CHELSEA WOLFE em entrevista.


A palavra apocalipse, do grego αποκάλυψις, significa revelação. Ora, pode ser exactamente essa a palavra mais correcta para definirmos a conversa que trocámos com Chelsea Wolfe, uma female singer que não tenta ser apenas mais uma menina bonita com vontade de cantar. “Eu sou bastante melancólica, quase maníaco-depressiva na minha vida diária e isso não é muito diferente no meu «eu» em palco. Também sou bastante tímida”. A este quadro que a própria pinta de si, sentimo-nos forçados a acrescentar-lhe a simpatia e a amabilidade com que nos deixou entrar na sua bolha “prisional”: “Eu normalmente passo muito tempo sozinha, um pouco como um recluso.”
Se tantas vezes exaltamos um paraíso terrestre, Chelsea Wolfe já encontrou esse seu lugar. Mas atenção, de paradisíaco nada tem. Chelsea – sim, tratamo-la pelo primeiro nome, ficou nossa amiga – vive num mundo diferente, sente-se confortável no inferno de elementos que cria em Mer, tema em destaque no seu segundo lançamento, αποκάλυψις (aka Apocalypse). Música vinda das trevas, assim podemos adjectivar um som que é como uma banda sonora do demónio – parece que esta entrevista não podia sido mais certeira altura e realmente não podia. “Há algumas coisas que sempre foram fontes de inspiração para mim, por exemplo, a escuridão da Natureza ou a ideia de universos paralelos, a história nórdica e a linguagem bíblica, todas essas coisas guiam o meu sentido estético. E acho que essa estética visual é importante para um músico”.

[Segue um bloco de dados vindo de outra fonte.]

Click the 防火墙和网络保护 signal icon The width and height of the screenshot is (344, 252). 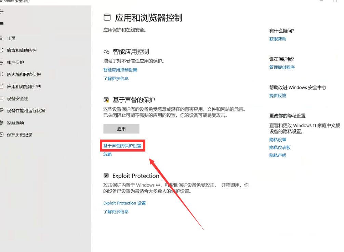tap(2, 74)
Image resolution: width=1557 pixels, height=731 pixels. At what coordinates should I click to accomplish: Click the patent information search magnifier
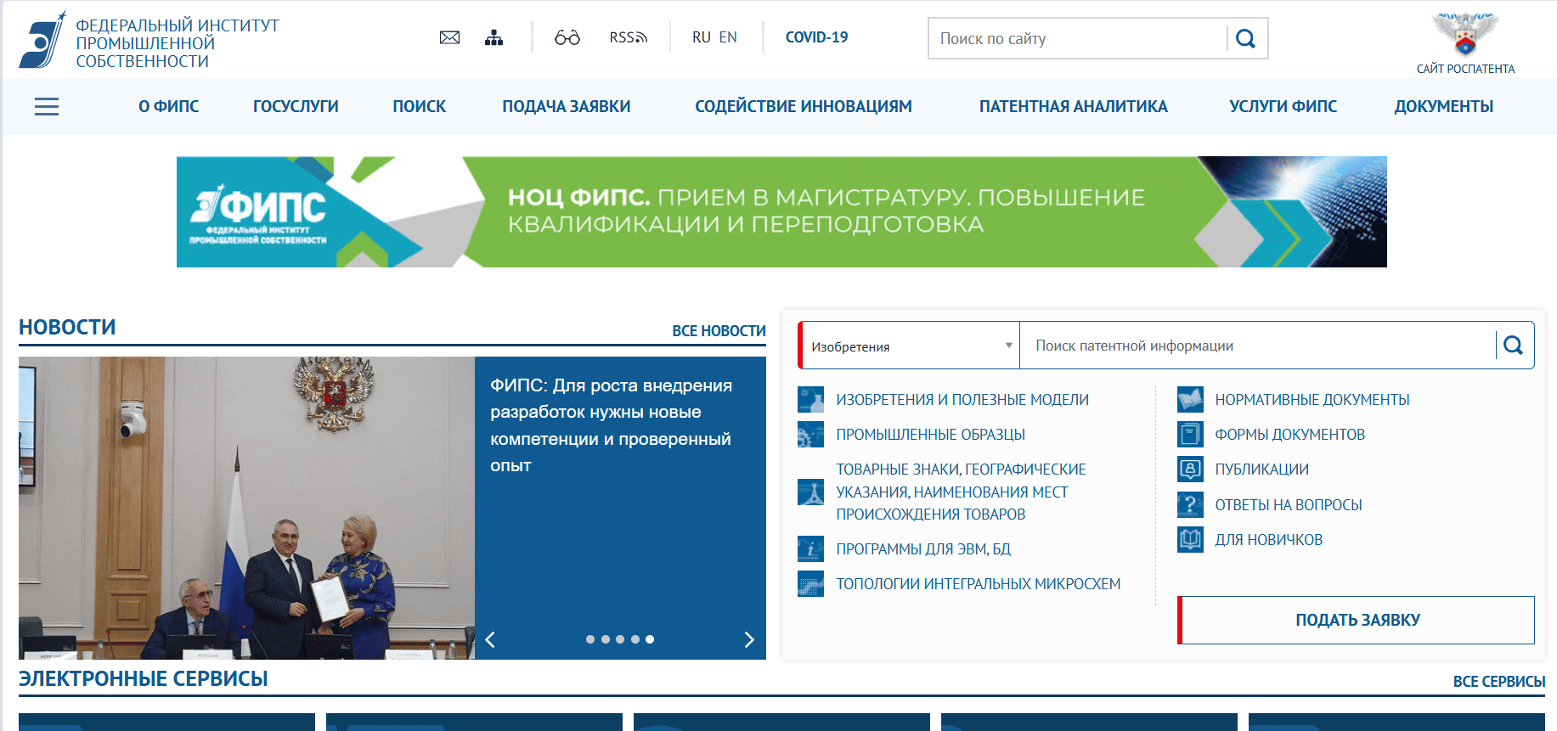pos(1513,345)
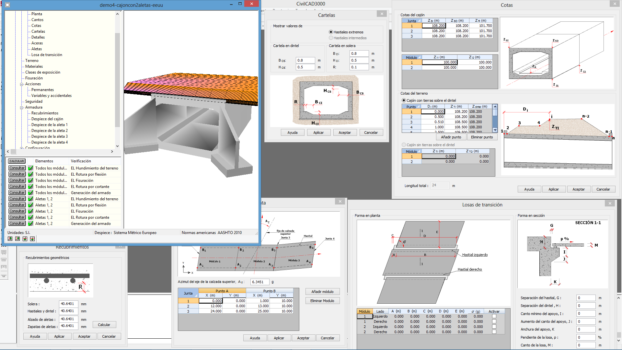Viewport: 622px width, 350px height.
Task: Click the Añadir módulo button
Action: click(322, 292)
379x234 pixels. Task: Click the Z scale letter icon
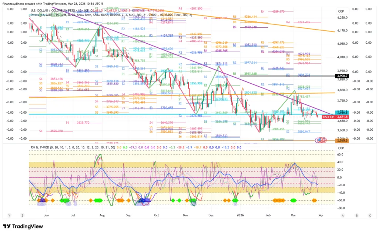[22, 215]
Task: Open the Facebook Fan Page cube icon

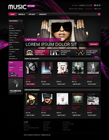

Quantas vezes definir alguém como uma “pessoa normal” não pode ser o melhor elogio? Chelsea Wolfe parece ser uma pessoa normal. Tinha o bichinho da música, aprendeu guitarra e foi para o fim da fila, mas já se tem chegado à frente. O primeiro LP, The Grime And The Glow (ouçam Moses aqui em baixo), lançado ainda em 2010, está envolto, segundo a autora, de um espírito despreocupado: “O primeiro LP foi feito de um modo não linear, de uma forma orgânica... Eu andava apenas a levar as oito faixas a diferentes sítios, gravando com diferentes pessoas que não tinham qualquer preocupação se as canções iriam alguma vez ser tocadas de novo ao vivo. Depois do lançamento do LP, comecei a tocar ao vivo com banda e as coisas começaram a parecer-me mais consistentes. As canções que íamos escrevendo eram também tocadas ao vivo e acabaram por figurar no segundo álbum”. O que é certo é que com ou sem grande preocupação as coisas se foram realizando e Wolfe é hoje um nome que irão, com certeza, voltar a ouvir falar.

Apocalypse justifica isso mesmo. É um álbum impróprio para incontinentes, cardíacos ou crianças que ainda acreditem no Pai Natal. O próprio Diogo Lima confidenciou-me, ainda há dias, que tinha mesmo pingado a sua sunga ao ouvir Chelsea Wolfe. E com razão. É música do além, a criação de toda uma atmosfera visual fantasmagórica, tudo muito gótico, ligeiras pitadas que vão desde um certo experimentalismo até um blues meio acabrunhado. O resultado deixa-nos rendidos.
Fomos ainda a tempo de saber que Chelsea recentemente mudou de casa – "Eu acabei por me mudar do Norte da Califórnia para Los Angeles no fim do ano passado. Adoro morar aqui, é fácil de ter todo o trabalho feito e acaba por ser um lugar estranho, muitíssimo inspirador.” – e que tem vindo também a mudar a sua relação com o palco – “Levou-me algum tempo a sentir-me confortável em palco, mas claro, quantos mais concertos fazes, mais habituada ficas. E à medida que dou mais concertos, mais me divirto neles! E também fiquei a adorar conhecer novas pessoas e novos fãs.” A nós ainda não nos mudou a vida, mas já nos deixou com o coração quente. Obrigado, Chelsea.